##### Recorded data

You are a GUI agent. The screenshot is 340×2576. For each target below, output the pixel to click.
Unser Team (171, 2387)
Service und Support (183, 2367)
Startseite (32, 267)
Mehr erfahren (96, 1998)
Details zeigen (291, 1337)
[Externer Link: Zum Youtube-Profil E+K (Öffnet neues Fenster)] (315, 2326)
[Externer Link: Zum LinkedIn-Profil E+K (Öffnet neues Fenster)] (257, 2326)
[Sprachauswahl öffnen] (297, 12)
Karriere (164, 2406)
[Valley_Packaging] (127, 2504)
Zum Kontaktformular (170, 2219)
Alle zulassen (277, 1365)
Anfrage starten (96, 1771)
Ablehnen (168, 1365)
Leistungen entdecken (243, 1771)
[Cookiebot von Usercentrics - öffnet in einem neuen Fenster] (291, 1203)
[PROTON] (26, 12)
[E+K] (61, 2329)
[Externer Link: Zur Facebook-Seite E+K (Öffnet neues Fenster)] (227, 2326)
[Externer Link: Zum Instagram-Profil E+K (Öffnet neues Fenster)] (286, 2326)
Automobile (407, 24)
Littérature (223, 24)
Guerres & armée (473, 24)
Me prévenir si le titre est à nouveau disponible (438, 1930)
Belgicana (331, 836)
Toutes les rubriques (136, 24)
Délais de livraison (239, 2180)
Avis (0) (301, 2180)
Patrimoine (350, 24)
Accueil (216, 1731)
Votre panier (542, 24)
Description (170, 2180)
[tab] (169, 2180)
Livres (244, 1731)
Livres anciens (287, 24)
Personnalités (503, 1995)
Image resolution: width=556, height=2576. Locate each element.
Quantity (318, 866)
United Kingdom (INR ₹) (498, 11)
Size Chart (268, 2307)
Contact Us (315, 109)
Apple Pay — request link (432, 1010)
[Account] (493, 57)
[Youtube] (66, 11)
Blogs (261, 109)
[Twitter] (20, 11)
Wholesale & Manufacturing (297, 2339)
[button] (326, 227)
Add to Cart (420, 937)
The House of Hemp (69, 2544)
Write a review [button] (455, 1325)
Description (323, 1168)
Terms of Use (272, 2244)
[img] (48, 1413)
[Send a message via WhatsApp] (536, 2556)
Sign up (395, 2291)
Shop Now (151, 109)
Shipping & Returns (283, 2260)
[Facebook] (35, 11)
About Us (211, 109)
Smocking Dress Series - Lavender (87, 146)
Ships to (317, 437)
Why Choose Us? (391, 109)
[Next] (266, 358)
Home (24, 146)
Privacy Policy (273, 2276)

##########

◆ **Assigned task**
All of the data shown above must be copied exactly.

◆ **Answer to this task**
You are a GUI agent. The screenshot is 340×2576. For each target below, output the pixel to click.
Unser Team (171, 2387)
Service und Support (183, 2367)
Startseite (32, 267)
Mehr erfahren (96, 1998)
Details zeigen (291, 1337)
[Externer Link: Zum Youtube-Profil E+K (Öffnet neues Fenster)] (315, 2326)
[Externer Link: Zum LinkedIn-Profil E+K (Öffnet neues Fenster)] (257, 2326)
[Sprachauswahl öffnen] (297, 12)
Karriere (164, 2406)
[Valley_Packaging] (127, 2504)
Zum Kontaktformular (170, 2219)
Alle zulassen (277, 1365)
Anfrage starten (96, 1771)
Ablehnen (168, 1365)
Leistungen entdecken (243, 1771)
[Cookiebot von Usercentrics - öffnet in einem neuen Fenster] (291, 1203)
[PROTON] (26, 12)
[E+K] (61, 2329)
[Externer Link: Zur Facebook-Seite E+K (Öffnet neues Fenster)] (227, 2326)
[Externer Link: Zum Instagram-Profil E+K (Öffnet neues Fenster)] (286, 2326)
Automobile (407, 24)
Littérature (223, 24)
Guerres & armée (473, 24)
Me prévenir si le titre est à nouveau disponible (438, 1930)
Belgicana (331, 836)
Toutes les rubriques (136, 24)
Délais de livraison (239, 2180)
Avis (0) (301, 2180)
Patrimoine (350, 24)
Accueil (216, 1731)
Votre panier (542, 24)
Description (170, 2180)
[tab] (169, 2180)
Livres (244, 1731)
Livres anciens (287, 24)
Personnalités (503, 1995)
Image resolution: width=556, height=2576. Locate each element.
Quantity (318, 866)
United Kingdom (INR ₹) (498, 11)
Size Chart (268, 2307)
Contact Us (315, 109)
Apple Pay — request link (432, 1010)
[Account] (493, 57)
[Youtube] (66, 11)
Blogs (261, 109)
[Twitter] (20, 11)
Wholesale & Manufacturing (297, 2339)
[button] (326, 227)
Add to Cart (420, 937)
The House of Hemp (69, 2544)
Write a review [button] (455, 1325)
Description (323, 1168)
Terms of Use (272, 2244)
[img] (48, 1413)
[Send a message via WhatsApp] (536, 2556)
Sign up (395, 2291)
Shop Now (151, 109)
Shipping & Returns (283, 2260)
[Facebook] (35, 11)
About Us (211, 109)
Smocking Dress Series - Lavender (87, 146)
Ships to (317, 437)
Why Choose Us? (391, 109)
[Next] (266, 358)
Home (24, 146)
Privacy Policy (273, 2276)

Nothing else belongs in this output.